第444回 「卵と石」

「卵と石」の一場面 (C)YELLOW-GREEN PI(以下同じ)
このタイトル見ると、2009年に村上春樹がエルサレム賞授賞式で「高く堅い壁と、それに当たって砕ける卵の間で、私は常に卵の側に立つ」と語ったスピーチを思い出す。卵は壊れやすく壁は堅牢だから、自分は弱者の側に立つと明言し、武力行使もいとわないイスラエル政府を暗に非難したとされている。このスピーチには賛否を含め様々な評価がなされているが、卵はもろいけれども温かみがあり、壁は固く冷たいという見方ではほぼ一致している。
大阪アジアン映画祭のインディ・フォーラム部門に出品された「卵と石」のホアン・ジー監督も「壁」を「石」と置き換えれば、両者の見方は全く一緒だ。ただし二つを対立するものとしては描かず、一人の人間の中に併存するものとしてとらえる。監督は「時に人間の心は卵のように温かく、石のように硬くなる」というように、変化しやすい少女の心の揺らぎを卵と石で表現したという。
初の長編劇映画となった今作で監督は、自身の体験をもとに、封建的な風習が色濃く残る田舎を舞台にうっ屈した生活を送る少女をヒリヒリとした皮膚感覚で描いた。
大都市からは程遠い中国の湖南省にある山間の村で、14歳の少女ホングイはある悩みを抱えていた。都会で働く親と離れ、叔父夫婦に預けられて7年たつ。
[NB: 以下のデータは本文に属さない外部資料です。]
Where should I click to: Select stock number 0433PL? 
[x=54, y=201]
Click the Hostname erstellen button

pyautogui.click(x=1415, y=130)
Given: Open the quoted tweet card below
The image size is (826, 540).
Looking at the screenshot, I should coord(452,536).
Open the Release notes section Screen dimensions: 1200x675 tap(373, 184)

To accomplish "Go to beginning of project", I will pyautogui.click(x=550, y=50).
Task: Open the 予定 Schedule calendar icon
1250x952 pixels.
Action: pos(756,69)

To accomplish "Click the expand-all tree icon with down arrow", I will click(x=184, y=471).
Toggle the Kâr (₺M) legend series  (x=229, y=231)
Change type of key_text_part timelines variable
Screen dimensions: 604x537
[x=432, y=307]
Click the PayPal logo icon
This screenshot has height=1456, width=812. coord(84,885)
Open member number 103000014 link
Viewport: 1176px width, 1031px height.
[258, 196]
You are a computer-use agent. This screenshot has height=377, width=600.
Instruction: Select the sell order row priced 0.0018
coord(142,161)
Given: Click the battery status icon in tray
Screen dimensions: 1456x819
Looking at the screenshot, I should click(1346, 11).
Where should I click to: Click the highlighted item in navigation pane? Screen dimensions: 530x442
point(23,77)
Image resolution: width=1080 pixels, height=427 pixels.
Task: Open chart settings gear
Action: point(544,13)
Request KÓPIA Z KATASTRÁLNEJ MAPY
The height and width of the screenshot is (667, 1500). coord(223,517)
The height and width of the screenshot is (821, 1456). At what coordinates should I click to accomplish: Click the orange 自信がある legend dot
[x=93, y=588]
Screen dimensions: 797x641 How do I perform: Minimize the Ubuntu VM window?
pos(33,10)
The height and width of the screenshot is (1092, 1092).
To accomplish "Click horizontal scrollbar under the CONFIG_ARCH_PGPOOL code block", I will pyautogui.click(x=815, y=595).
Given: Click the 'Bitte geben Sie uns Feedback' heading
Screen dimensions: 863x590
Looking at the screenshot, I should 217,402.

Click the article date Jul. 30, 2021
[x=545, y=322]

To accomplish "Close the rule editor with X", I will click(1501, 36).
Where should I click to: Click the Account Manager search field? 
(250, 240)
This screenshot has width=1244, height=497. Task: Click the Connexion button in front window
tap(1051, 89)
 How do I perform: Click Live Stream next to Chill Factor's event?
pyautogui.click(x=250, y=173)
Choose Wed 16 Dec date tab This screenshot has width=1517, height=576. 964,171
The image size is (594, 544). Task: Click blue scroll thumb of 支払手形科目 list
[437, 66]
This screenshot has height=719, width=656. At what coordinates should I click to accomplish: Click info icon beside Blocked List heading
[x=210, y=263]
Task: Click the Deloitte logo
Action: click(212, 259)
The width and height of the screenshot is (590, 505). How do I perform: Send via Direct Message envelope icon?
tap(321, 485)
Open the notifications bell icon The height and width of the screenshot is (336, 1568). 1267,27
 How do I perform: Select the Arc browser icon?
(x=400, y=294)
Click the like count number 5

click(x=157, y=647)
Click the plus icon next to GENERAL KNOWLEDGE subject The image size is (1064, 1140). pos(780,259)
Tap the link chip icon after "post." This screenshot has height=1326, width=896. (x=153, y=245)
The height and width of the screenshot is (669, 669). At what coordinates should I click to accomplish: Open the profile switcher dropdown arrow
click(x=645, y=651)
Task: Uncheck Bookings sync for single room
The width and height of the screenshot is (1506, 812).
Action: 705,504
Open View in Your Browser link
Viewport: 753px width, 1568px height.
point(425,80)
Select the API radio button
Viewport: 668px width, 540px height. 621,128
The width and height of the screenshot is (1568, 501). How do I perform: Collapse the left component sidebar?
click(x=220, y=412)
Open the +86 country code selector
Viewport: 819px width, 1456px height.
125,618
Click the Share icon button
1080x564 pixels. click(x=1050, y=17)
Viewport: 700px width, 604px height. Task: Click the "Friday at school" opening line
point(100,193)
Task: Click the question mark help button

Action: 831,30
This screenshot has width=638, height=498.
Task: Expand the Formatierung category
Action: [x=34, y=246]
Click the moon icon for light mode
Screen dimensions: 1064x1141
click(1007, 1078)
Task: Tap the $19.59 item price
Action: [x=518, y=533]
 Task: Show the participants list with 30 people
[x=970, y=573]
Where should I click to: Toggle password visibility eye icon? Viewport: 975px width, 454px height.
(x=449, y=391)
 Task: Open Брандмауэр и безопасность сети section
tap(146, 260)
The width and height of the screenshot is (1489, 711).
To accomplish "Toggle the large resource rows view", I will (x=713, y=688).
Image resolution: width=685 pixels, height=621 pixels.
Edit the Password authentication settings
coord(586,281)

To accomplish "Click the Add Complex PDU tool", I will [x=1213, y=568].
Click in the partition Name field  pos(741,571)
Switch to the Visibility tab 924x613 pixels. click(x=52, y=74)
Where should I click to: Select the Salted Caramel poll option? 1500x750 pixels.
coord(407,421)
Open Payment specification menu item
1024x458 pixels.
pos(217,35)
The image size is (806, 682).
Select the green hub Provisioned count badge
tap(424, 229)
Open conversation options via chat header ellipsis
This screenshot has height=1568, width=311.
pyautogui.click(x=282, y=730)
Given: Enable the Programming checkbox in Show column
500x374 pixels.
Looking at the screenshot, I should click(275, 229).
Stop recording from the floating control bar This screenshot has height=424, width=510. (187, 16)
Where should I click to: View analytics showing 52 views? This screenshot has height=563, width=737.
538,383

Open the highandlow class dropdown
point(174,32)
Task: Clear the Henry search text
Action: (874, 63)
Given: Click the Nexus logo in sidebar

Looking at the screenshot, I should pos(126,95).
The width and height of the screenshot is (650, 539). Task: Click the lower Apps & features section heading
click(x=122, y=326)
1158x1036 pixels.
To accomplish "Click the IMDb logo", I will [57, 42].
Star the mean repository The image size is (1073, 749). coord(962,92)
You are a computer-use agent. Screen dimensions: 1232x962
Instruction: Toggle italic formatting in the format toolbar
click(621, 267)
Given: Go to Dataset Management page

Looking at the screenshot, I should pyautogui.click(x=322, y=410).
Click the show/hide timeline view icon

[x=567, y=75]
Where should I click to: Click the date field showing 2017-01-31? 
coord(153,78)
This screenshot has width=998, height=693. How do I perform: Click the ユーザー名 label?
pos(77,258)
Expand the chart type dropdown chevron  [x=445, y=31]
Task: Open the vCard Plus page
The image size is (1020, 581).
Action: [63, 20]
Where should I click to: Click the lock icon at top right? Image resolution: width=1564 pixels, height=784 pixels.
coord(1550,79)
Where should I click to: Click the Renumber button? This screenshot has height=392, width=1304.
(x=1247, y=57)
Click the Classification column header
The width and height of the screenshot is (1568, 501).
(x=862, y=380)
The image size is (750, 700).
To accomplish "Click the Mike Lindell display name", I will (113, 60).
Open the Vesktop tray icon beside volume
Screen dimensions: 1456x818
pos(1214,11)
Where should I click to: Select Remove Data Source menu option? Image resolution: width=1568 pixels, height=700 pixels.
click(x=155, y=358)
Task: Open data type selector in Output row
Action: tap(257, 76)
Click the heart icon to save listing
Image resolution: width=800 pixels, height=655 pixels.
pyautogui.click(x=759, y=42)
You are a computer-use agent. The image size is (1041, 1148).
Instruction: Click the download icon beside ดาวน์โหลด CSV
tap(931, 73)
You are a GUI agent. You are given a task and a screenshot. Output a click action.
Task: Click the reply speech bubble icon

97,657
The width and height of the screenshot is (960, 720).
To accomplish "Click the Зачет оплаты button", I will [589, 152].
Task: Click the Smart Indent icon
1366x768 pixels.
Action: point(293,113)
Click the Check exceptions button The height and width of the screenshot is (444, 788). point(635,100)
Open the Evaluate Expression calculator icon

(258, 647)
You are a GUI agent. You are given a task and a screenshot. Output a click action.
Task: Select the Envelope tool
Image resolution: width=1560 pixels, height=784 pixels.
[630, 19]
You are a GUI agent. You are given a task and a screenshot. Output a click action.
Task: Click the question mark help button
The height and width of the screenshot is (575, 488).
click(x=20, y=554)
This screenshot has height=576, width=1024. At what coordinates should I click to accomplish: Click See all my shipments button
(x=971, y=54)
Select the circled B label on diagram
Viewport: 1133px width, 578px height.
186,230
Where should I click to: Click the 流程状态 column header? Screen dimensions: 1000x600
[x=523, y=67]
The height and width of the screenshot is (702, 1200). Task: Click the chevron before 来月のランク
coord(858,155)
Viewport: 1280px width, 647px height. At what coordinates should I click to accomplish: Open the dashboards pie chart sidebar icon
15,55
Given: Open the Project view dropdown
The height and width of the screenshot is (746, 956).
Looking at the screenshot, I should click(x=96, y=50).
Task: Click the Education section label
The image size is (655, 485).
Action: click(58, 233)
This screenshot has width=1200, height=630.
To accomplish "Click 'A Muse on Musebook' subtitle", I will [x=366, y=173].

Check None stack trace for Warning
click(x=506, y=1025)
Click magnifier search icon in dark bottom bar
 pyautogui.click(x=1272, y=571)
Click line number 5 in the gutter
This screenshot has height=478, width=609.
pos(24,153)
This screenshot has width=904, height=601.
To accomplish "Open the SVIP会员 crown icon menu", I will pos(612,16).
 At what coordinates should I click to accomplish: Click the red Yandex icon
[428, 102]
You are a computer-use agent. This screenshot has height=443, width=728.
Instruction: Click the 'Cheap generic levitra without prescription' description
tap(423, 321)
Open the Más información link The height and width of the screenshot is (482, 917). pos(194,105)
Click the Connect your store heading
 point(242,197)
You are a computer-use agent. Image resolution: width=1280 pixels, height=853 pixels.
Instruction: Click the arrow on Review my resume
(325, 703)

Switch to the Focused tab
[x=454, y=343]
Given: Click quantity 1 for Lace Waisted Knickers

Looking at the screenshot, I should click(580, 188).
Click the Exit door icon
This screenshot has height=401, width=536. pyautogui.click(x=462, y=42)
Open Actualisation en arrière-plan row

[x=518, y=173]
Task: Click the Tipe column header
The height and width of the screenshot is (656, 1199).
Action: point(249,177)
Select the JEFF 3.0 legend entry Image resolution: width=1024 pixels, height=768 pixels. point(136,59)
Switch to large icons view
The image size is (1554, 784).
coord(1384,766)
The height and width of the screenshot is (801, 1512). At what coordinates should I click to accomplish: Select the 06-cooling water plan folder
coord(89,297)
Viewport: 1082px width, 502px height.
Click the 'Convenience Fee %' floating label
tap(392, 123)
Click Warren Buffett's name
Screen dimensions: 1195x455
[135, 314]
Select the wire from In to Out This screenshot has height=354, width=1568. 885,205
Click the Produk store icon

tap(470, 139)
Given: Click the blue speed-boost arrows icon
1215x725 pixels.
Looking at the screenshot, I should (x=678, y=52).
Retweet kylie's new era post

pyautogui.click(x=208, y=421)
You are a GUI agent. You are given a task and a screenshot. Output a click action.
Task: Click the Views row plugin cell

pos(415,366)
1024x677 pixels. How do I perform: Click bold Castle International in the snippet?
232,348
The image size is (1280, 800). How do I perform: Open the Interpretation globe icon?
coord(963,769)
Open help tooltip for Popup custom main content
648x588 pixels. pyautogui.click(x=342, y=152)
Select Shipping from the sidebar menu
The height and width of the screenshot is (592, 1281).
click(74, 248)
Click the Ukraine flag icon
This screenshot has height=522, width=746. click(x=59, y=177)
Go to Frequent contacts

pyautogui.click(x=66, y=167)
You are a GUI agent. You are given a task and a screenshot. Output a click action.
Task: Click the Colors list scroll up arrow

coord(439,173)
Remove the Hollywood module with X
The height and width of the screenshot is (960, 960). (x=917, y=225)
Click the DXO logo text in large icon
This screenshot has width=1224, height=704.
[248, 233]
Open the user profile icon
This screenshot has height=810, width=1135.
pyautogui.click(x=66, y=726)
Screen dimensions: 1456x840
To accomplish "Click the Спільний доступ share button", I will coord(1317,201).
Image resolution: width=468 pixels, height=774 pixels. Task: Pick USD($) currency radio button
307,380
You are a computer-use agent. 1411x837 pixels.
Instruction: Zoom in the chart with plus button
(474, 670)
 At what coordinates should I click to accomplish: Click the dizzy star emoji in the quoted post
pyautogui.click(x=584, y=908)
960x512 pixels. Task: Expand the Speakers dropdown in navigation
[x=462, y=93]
叔父と記念写真を撮るホングイ(右)に「本当の親子のみたいだ」という声がかかる
こう書くと、昨年のフィルメックスで上映され、5月に日本公開されるワン・ビン監督の「三姉妹~雲南の子」を思い出さないわけにはいかない。雲南地方の山の中の貧しい村に暮らす幼い三人の姉妹の生活に密着した同作品は、厳しい現実と、それでも強く生きる姿を感動的に描いていたが、今作では思春期に入った少女の傷つきやすい繊細な心情の変化を冷静にとらえている。

ホングイは気づいてみれば卵か石を手でもて遊んでいる
監督のスタイルなのだろう。説明的なシーンは意識的に排除されており、その場面をどう解釈していいか戸惑うこともしばしばだ。監督は「この(抑圧される女性という)テーマを安易なストーリーで分からせるのではなく、しっかり人物の痛みを感じてほしいという想いを込めました」と説明する。
叔母は麻雀に明け暮れてホングイに注意を払わない。叔父は寝床を指して「一緒に寝よう」と声をかける。それが嫌でホングイは眠いのに寝ることもできない。相談したくても話す相手もなく、ひたすら孤独に耐えているのだ。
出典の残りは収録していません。